Target pointing data
_ _ _

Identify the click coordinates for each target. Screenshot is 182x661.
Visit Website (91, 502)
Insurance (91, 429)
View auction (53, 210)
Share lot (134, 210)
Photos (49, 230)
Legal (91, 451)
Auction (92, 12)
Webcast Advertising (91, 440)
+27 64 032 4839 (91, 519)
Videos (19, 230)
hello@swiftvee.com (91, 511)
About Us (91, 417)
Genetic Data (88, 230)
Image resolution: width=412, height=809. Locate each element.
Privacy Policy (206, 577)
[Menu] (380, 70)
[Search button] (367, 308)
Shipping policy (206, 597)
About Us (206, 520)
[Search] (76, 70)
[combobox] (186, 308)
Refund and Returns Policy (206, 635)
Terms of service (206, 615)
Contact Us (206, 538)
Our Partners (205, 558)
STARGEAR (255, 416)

_ _ _

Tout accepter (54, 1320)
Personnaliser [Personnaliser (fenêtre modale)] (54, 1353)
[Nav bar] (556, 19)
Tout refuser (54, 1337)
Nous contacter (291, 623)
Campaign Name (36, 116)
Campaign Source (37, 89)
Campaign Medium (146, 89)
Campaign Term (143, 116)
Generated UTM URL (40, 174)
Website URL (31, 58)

_ _ _

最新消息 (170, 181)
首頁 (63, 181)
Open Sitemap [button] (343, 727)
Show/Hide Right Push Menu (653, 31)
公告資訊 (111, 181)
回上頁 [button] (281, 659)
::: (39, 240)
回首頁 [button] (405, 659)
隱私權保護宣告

_ _ _

**What you should do:**
Gather each line from the records that contains the word "button", and copy those lines out.

**Task solution:**
[Search button] (367, 308)
Open Sitemap [button] (343, 727)
回上頁 [button] (281, 659)
回首頁 [button] (405, 659)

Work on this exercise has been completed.